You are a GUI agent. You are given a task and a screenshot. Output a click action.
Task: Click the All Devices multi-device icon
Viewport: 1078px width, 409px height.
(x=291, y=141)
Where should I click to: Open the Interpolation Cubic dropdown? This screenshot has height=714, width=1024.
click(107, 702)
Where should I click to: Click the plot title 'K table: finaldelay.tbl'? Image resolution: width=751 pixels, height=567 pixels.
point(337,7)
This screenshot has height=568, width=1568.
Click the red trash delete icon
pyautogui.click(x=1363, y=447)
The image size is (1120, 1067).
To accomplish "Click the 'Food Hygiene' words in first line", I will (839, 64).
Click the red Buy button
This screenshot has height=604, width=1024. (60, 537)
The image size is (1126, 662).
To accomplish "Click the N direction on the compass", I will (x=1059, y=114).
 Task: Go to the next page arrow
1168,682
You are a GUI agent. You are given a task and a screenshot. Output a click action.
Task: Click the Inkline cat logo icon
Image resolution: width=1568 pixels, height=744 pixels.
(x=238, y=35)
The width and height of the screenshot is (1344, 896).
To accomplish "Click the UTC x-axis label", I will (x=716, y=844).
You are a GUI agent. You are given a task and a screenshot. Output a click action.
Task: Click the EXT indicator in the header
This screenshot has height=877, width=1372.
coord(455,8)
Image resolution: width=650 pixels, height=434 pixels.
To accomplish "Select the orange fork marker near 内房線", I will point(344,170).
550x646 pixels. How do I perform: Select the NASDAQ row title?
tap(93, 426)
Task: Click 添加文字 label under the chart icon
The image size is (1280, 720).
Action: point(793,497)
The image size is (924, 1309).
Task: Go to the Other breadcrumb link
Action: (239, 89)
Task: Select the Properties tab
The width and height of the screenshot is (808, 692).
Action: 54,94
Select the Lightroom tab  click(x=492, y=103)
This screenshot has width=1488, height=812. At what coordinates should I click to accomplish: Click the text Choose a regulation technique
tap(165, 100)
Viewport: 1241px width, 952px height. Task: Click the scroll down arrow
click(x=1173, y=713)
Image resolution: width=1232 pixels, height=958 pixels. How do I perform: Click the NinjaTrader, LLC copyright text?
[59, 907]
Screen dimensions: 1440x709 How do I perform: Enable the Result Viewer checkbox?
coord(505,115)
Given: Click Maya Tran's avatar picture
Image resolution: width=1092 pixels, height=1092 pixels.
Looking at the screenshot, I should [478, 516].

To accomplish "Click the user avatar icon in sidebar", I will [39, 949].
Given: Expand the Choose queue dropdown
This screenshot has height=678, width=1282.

-------------------------

YOUR INSTRUCTIONS> Show each line of the material that includes the word "label".

ANSWER SECTION>
To accomplish "Click the UTC x-axis label", I will (x=716, y=844).
Task: Click 添加文字 label under the chart icon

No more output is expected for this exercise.